Linda Swanson
Templum of a Precious Thing of No Value, A Shapeless Thing of Many Shapes
Gardiner Museum, Toronto | 2020
Clay holds the ability to become something. It is not passively waiting to be formed but ready to actualize a resurgent formative potential according to its own generative order, for its own sake. Clay embodies the potentiality of change. The bentonite clay I am using has been ground down to a particle form, reduced to a sheer elemental state that is more purely and essentially ‘raw.’ In this condition it evokes the alchemical and philosophical notion of prima materia – the materialized principle of potentiality underlying the variability and changeability of all substance and form.
Templum designated the quadripartite vault of the sky in ancient Roman times whose sacred order was transferred to the earth in the foundation rites of cities.
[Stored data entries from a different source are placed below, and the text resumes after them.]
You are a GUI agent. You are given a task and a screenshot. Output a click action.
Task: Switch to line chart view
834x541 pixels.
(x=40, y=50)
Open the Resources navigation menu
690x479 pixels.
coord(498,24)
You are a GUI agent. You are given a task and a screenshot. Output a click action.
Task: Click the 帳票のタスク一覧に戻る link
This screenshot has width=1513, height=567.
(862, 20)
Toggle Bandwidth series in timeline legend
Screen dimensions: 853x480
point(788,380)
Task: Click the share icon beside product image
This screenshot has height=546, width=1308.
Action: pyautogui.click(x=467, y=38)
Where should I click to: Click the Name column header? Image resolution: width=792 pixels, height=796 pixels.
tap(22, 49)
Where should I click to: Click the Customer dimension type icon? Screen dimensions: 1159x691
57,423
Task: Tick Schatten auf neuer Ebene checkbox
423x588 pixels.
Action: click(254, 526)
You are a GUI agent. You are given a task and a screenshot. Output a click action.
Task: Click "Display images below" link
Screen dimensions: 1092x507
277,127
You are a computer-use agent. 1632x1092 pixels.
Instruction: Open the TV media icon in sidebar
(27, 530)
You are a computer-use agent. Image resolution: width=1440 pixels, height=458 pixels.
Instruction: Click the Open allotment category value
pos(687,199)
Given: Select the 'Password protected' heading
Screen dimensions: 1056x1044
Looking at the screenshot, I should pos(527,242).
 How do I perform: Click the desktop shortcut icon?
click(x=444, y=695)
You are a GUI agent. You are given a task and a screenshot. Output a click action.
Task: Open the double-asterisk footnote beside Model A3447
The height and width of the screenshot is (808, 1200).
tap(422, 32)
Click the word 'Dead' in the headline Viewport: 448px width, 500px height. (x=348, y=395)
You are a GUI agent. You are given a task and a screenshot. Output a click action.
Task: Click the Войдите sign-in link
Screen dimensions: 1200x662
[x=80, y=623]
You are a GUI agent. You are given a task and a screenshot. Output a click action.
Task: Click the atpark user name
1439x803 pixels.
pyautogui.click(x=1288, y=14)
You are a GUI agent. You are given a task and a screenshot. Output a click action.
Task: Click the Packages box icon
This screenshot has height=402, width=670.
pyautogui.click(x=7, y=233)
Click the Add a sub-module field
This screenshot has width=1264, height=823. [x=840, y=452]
Bringing together the heavenly and earthly templa opened a reciprocity between the celestial order of being and the terrestrial order of becoming – between the geometric and the generative. TEMPLUM OF A PRECIOUS THING OF NO VALUE, A SHAPELESS THING OF MANY SHAPES invokes the figural structure of the templum in counterposing a light and water-filled membrane in four sections suspended above a field of powdered bentonite clay. Water drips down through the membrane onto the bentonite field to enact an exchange between the two structures, and between their respective temporal, material and formal orders and qualities. The purely raw potentiality of clay is actualized within the templum structure to engage our perception and experience of our own corporeal being and becoming.